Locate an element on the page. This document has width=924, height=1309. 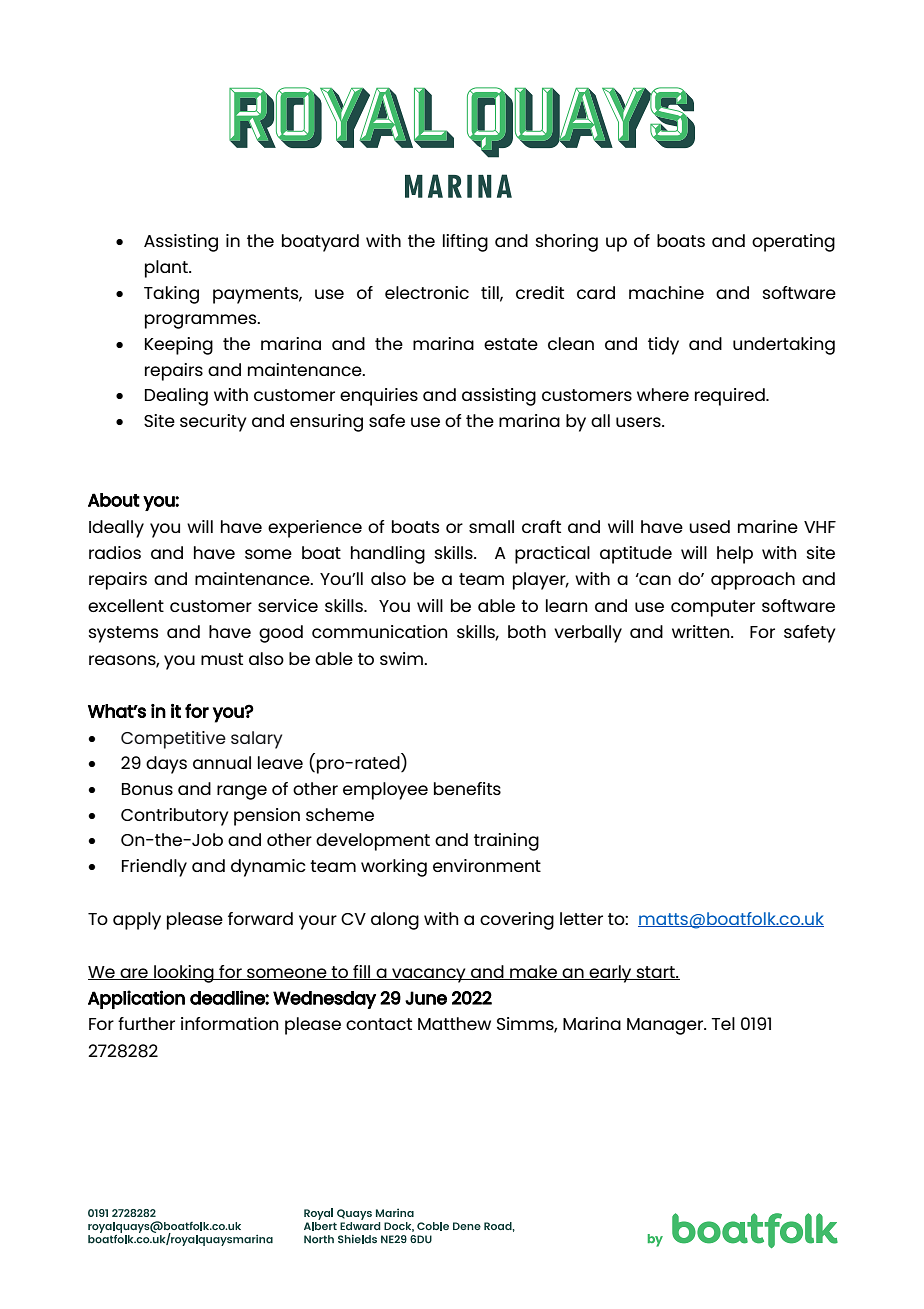
both is located at coordinates (527, 631).
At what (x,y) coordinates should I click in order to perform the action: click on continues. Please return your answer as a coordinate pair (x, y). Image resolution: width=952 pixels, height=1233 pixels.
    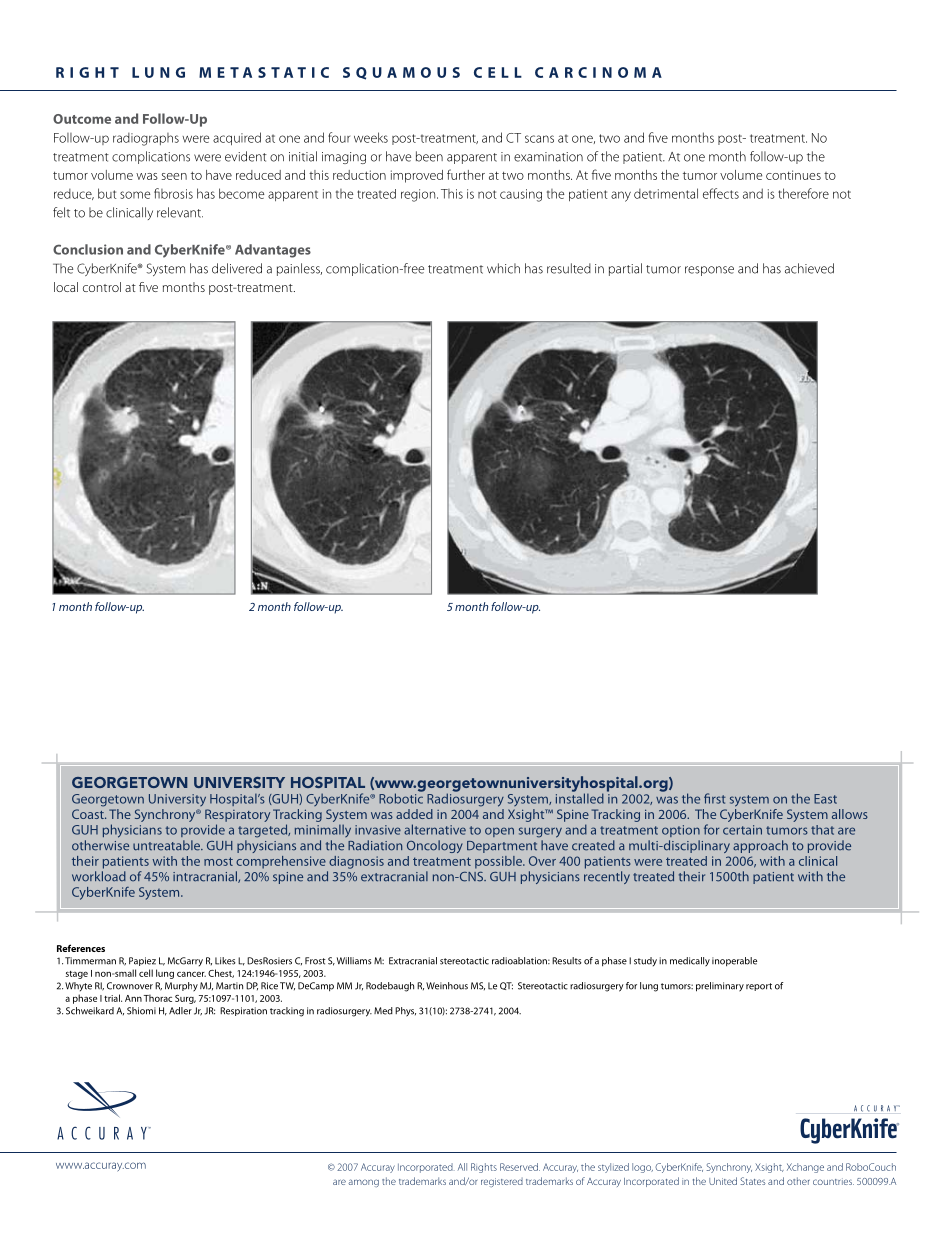
    Looking at the image, I should click on (793, 175).
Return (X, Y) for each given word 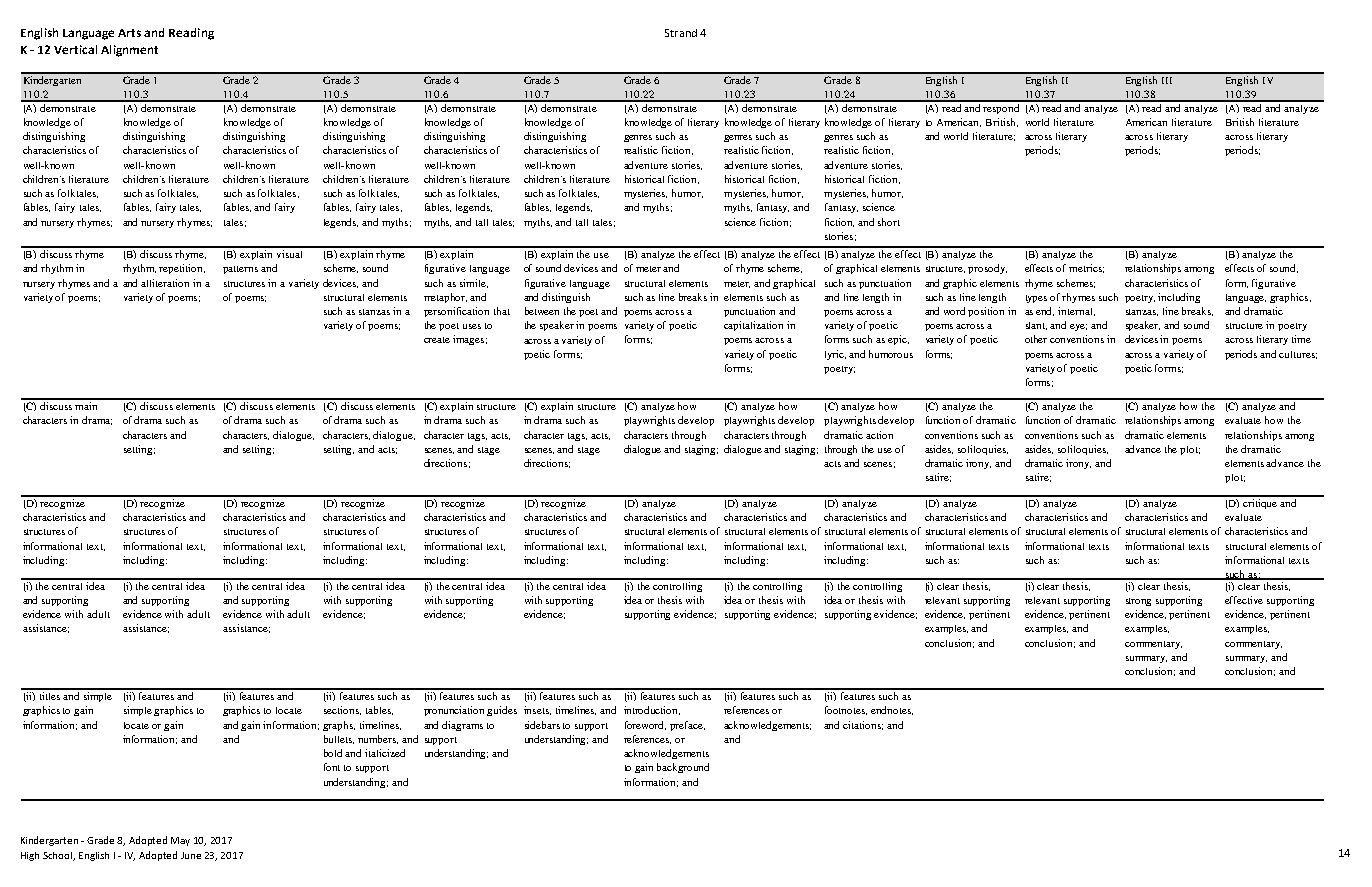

◇ ◇ ◇

● **练习说明**
把上面列表中的每一行原样誊写一遍，图片一律略去。

● **参考解答**
Locate an element on the page. This document has width=924, height=1309. 
both is located at coordinates (527, 631).
At what (x,y) coordinates should I click in order to perform the action: click on continues. Please return your answer as a coordinate pair (x, y). Image resolution: width=952 pixels, height=1233 pixels.
    Looking at the image, I should click on (793, 175).
Return (X, Y) for each given word 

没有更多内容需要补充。